Factor graphs (see e.g., [9]) are convenient probabilistic graphical models for formulating the scene flow problem:

$$\begin{aligned} G(\Theta ) = \prod _{i\in N}f_i(\theta _i)\prod _{i,j \in N}f_{ij}(\theta _i, \theta _j), \end{aligned}$$
(6)

Typically \(f(\theta _i)\) encodes a prior or a single measurement constraint at unknown \(\theta \), and \(f_{i,j}\) relate to measurements or constraints between \(\theta _i, \theta _j\). In this paper, we assume each factor is a least-square error term with Gaussian noises. To fully represent the measurements and constraints in this problem, we will use multiple factors for \(G(\Theta )\) (see Fig. 2), which will be illustrated below.
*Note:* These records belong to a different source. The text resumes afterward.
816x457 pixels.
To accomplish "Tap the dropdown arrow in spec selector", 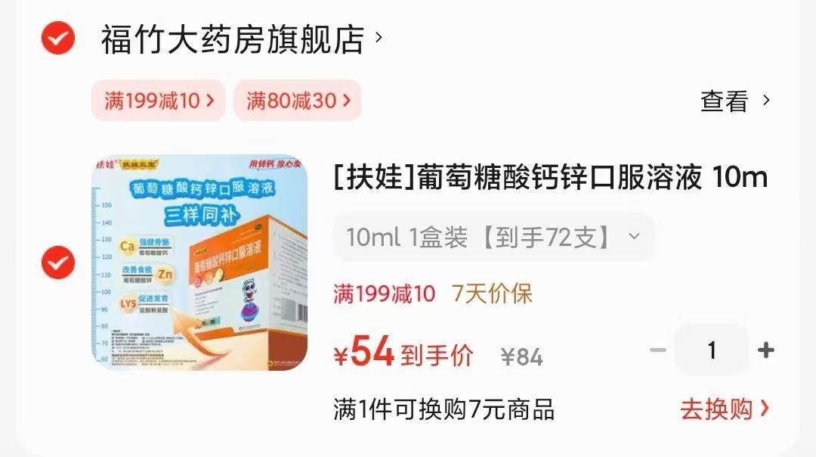I will (x=634, y=236).
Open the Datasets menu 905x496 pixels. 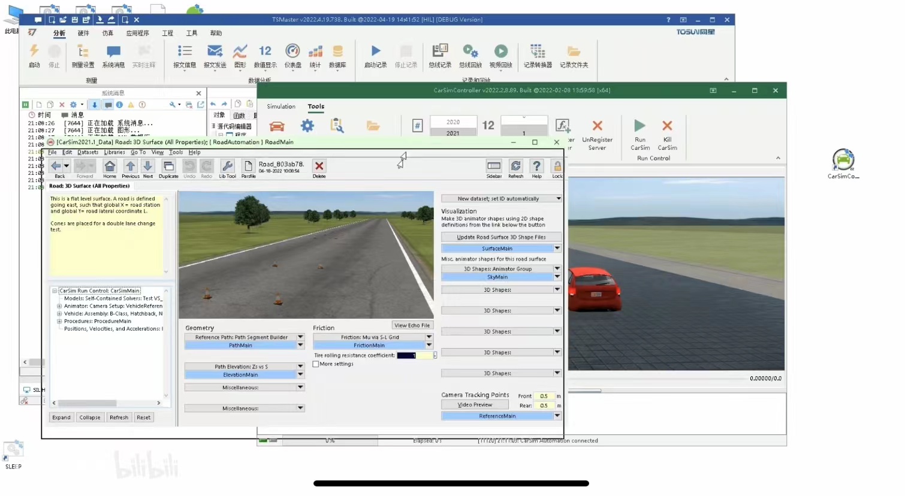pos(88,152)
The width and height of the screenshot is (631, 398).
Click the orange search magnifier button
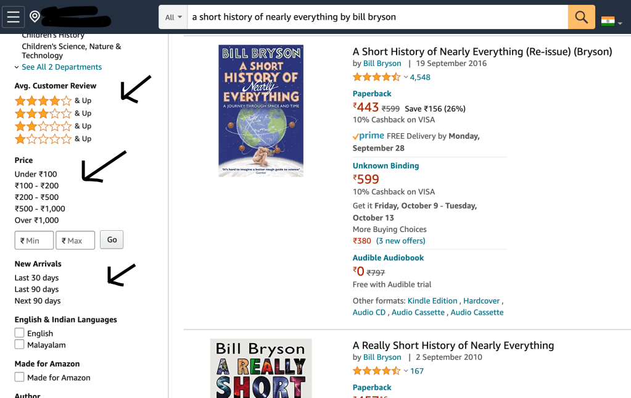click(581, 17)
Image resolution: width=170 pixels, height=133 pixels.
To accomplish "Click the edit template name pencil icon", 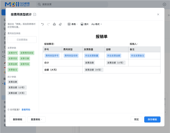I will click(x=35, y=14).
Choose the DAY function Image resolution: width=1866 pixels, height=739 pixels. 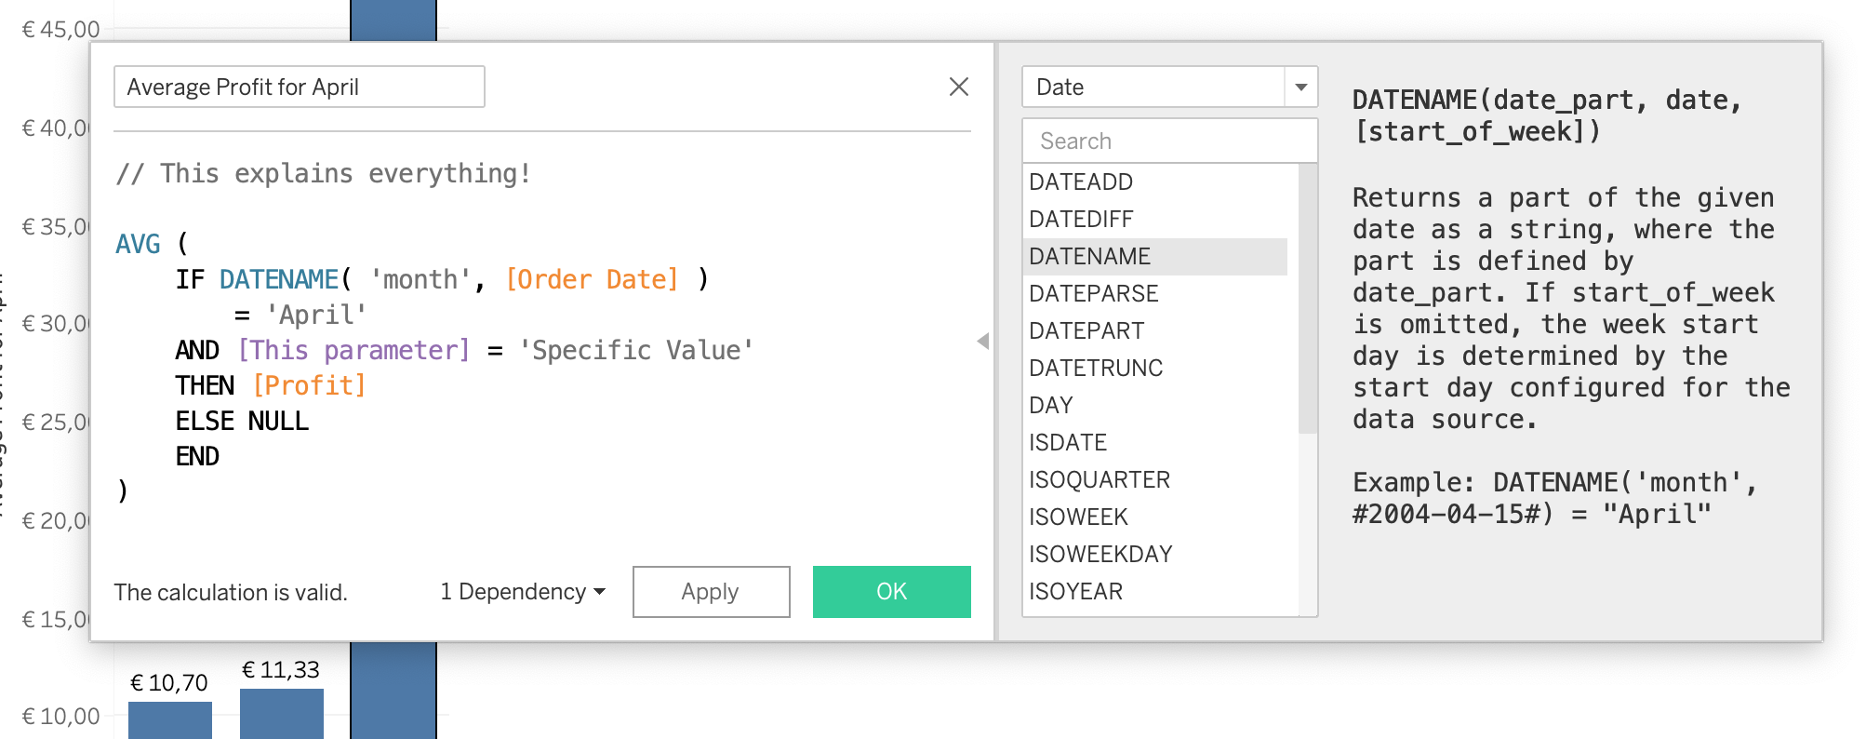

Unary Factors. A point p, associated with a particular superpixels, can be associated with the homography transform \(\mathbf {H}(\mathcal {P}_i, \mathcal {T}_s)\) w.r.t. its measurements. For a stereo camera, the transformation of a point from one image to the other is simply \(\mathbf {H}(\bar{\mathbf {n}}, \mathcal {T}_s)\) in Eq. 4. For all the pixels p in superpixel \(S_i\), their photometric costs given \(\mathcal {P}\{ \bar{\mathbf {n}}_i, \mathcal {X}_i \}\) is described by factor \(f_{pho}(\mathcal {P}_i)\):

$$\begin{aligned} f_{pho}(\mathcal {P}_i) \propto \prod _{p \in S_i} f \big ( C(p'), C(\mathbf {H}(\mathcal {P}_i, \mathcal {T}^{1}_{0})p \big ), \end{aligned}$$
(7)

where \(C(\cdot )\) is the Census descriptor. This descriptor is preferred over intensity error for its robustness against noise and edges. Similarly, using the homography transform and with sparse matches we can estimate the geometric error of match m by measuring its consistency with the corresponding plane motion:

$$\begin{aligned} f_{match}(\mathcal {P}_i) \propto \prod _{p \in S_i} f \big (p + m , \mathbf {H}(\mathcal {P}_i, \mathcal {T}^{1}_{0})p \big ), \end{aligned}$$
(8)

Pairwise Factors. The pairwise factors relate the parameters based on their constraints. \(f_{smoothB}(\cdot , \cdot )\) describes the locally smooth assumption that adjacent planes should share similar boundary connectivity:

$$\begin{aligned} f_{smoothB}(\bar{\mathbf {n}}_i, \bar{\mathbf {n}}_j) \propto \prod _{p \in \mathcal {E}_{i,j}} f \big ( D^{-1}(\bar{\mathbf {n}}_i, p), D^{-1}(\bar{\mathbf {n}}_j, p) \big ), \end{aligned}$$
(9)

where \(D^{-1}(\bar{\mathbf {n}}, p)\) represents the inverse depth of pixel p on \(\bar{\mathbf {n}}\). This factor describes the distance of points over the boundary of two static planes. After plane motion, we expect the boundary to still be connected after the transformation:

$$\begin{aligned} f_{smoothB}(\mathcal {P}_i, \mathcal {P}_j) \propto \prod _{p \in \mathcal {E}_{i,j}} f \big ( D^{-1}(\mathcal {P}_i, p), D^{-1}(\mathcal {P}_j, p) \big ), \end{aligned}$$
(10)

With our piece-wise smooth motion assumption, we also expect that two adjacent superpixels should share similar motion parameters, described by \(f_{smoothM}\), which is a Between operator of \( \mathbf {SE}(3)\):

$$\begin{aligned} f_{smoothM}(\mathcal {X}_i, \mathcal {X}_j) \propto f \big (\mathcal {X}_i, \mathcal {X}_j \big ). \end{aligned}$$
(11)

Each factor is created as a Gaussian noise model: \(f(x;m) = \exp (-\rho (h(x)-m)_\Sigma )\) for unary factor and \(f(x_1, x_2) = \exp (-\rho (h_1(x_1) - h_2(x_2))_\Sigma )\) for binary factor. \(\rho (\cdot )_\Sigma \) is the Huber robust cost which measures the Mahalanobis norm. It incorporates the noise effect of each factor and down-weights the effect of outliers. Given a decent initialization, this robust kernel helps us to cope with occlusions, depth and motion discontinuities properly.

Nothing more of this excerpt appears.